* Task details *
Write out the passage of the Macroanalysis review below that begins with the words containing "I’ve apparently gained" and ends with "pushes impressively forward.".

* Page text *
-----

Macroanalysis: Digital Methods & Literary History is a book whose time has come. “Individual creativity,” Matthew L. Jockers writes, “is highly constrained, even determined, by factors outside of what we consider to be a writer’s conscious control.” Although Jockers’ book is a work of impressive creativity, it also fits squarely within a larger set of trends. The scents of ‘Digital Humanities’ (DH) and ‘Big Data’ are in the air, the funding-rich smells attracting predators from all corners, and Jockers’ book floats somewhere in the center of it all. As with many DH projects, Macroanalysis attempts the double goal of explaining a new method and exemplifying the type of insights that can be achieved via this method. Unlike many projects, Jockers succeeds masterfully at both. Macroanalysis introduces its readers to large scale quantitative methods for studying literary history, and through those methods explores the nature of creativity and influence in general and the place of Irish literature within its larger context in particular.

I’ve apparently gained a bit of a reputation for being overly critical, and it’s worth pointing out at the beginning of this review that this trend will continue for Macroanalysis. That said, I am most critical of the things I love the most, and readers who focus on any nits I might pick without reading the book themselves should keep in mind that the overall work is staggering in its quality, and if it does fall short in some small areas, it is offset by the many areas it pushes impressively forward.

Macroanalysis arrives on bookshelves eight years after Franco Moretti’s Graphs, Maps, and Trees (2005), and thirteen years after Moretti’s “Conjectures on World Literature” went to press in early 2000, where he coined the phrase “distant reading.” Moretti’s distant reading is a way of seeing literature en masse, of looking at text at the widest angle and reporting what structures and forms only become visible at this scale. Moretti’s early work paved the way, but as might be expected with monograph published the same year as the initial release of Google Books, lack of available data made it stronger in theory than in computational power.

From Moretti's Graphs, Maps, and Trees
From Moretti’s Graphs, Maps, and Trees

In 2010, Moretti and Jockers, the author of Macroanalysis, co-founded the Stanford Lit Lab for the quantitative and digital research of literature. The two have collaborated extensively,  and Jockers acknowledge’s Moretti’s influence on his monograph. That said, in his book, Jockers distances himself slightly from Moretti’s notion of distant reading, and it is not the first time he has done so. His choice of “analysis” over “reading” is an attempt to show that what his algorithms are doing at this large scale is very different from our normal interpretive process of reading; it is simply gathering and aggregating data, the output of which can eventually be read and interpreted instead of or in addition to the texts themselves. The term macroanalysis was inspired by the difference between macro- and microeconomics, and Jockers does a good job justifying the comparison. Given that Jockers came up with the comparison in 2005, one does wonder if he would have decided on different terminology after our recent financial meltdown and the ensuing large-scale distrust of macroeconomic methods. The quantitative study of history, cliometrics, also had its origins in economics and suffered its own fall from grace decades ago; quantitative history still hasn’t recovered.

-----

* Data rows *
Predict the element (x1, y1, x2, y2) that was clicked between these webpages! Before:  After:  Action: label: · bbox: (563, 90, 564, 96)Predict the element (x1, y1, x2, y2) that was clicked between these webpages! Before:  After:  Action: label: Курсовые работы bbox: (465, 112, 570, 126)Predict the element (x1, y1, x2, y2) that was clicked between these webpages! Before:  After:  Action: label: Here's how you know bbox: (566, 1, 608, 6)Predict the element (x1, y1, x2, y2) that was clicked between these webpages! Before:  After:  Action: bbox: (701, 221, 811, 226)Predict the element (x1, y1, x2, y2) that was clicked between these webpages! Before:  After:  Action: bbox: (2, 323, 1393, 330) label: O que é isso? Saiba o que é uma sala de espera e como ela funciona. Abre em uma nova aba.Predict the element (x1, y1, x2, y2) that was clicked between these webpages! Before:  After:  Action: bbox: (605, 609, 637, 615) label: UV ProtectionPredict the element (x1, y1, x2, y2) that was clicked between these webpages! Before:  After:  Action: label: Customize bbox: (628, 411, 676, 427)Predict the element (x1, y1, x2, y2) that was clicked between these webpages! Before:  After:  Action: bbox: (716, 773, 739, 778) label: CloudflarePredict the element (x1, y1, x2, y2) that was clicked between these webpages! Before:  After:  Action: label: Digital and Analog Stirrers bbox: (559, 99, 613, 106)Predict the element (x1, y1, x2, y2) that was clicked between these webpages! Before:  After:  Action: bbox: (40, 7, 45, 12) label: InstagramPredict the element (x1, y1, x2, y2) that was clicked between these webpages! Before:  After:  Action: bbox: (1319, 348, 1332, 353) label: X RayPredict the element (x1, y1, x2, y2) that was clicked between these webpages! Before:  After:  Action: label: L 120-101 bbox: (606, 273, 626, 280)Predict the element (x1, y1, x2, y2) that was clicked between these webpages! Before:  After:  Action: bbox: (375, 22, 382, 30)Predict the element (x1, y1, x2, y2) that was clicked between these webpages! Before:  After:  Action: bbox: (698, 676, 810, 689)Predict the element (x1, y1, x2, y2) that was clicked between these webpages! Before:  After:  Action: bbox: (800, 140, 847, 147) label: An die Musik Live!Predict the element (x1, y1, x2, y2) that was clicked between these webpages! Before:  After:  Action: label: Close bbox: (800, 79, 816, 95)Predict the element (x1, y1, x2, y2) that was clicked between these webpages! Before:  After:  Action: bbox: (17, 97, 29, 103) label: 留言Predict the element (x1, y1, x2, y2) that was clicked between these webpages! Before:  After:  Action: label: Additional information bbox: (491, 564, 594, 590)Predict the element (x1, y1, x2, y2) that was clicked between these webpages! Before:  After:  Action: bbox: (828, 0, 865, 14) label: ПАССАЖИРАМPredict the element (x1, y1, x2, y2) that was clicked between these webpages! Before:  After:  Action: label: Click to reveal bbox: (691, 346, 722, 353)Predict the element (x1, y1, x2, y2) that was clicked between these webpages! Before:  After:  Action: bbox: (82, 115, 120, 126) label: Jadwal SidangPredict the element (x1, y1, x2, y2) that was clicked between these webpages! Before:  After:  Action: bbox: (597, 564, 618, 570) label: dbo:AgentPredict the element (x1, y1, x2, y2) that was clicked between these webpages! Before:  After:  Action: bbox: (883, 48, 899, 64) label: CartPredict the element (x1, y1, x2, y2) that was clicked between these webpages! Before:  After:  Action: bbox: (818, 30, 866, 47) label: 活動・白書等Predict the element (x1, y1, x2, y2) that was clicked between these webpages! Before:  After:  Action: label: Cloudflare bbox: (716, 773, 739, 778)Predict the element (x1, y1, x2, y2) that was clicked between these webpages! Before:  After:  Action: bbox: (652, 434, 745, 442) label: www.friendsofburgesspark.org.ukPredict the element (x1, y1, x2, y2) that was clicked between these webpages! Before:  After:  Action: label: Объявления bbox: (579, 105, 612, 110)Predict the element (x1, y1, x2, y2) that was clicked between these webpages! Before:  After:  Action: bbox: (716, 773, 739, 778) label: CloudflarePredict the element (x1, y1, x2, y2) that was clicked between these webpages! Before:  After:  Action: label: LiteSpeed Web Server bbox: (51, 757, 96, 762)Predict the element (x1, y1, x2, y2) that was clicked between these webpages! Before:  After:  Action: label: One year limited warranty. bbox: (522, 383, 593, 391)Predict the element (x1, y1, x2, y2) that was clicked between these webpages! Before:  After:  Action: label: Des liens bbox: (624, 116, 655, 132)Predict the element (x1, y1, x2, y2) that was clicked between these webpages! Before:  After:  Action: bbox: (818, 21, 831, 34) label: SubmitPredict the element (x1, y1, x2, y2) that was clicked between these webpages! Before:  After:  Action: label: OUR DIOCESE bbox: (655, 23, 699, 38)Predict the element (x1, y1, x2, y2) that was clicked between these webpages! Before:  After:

-----

* Solution below *
I’ve apparently gained a bit of a reputation for being overly critical, and it’s worth pointing out at the beginning of this review that this trend will continue for Macroanalysis. That said, I am most critical of the things I love the most, and readers who focus on any nits I might pick without reading the book themselves should keep in mind that the overall work is staggering in its quality, and if it does fall short in some small areas, it is offset by the many areas it pushes impressively forward.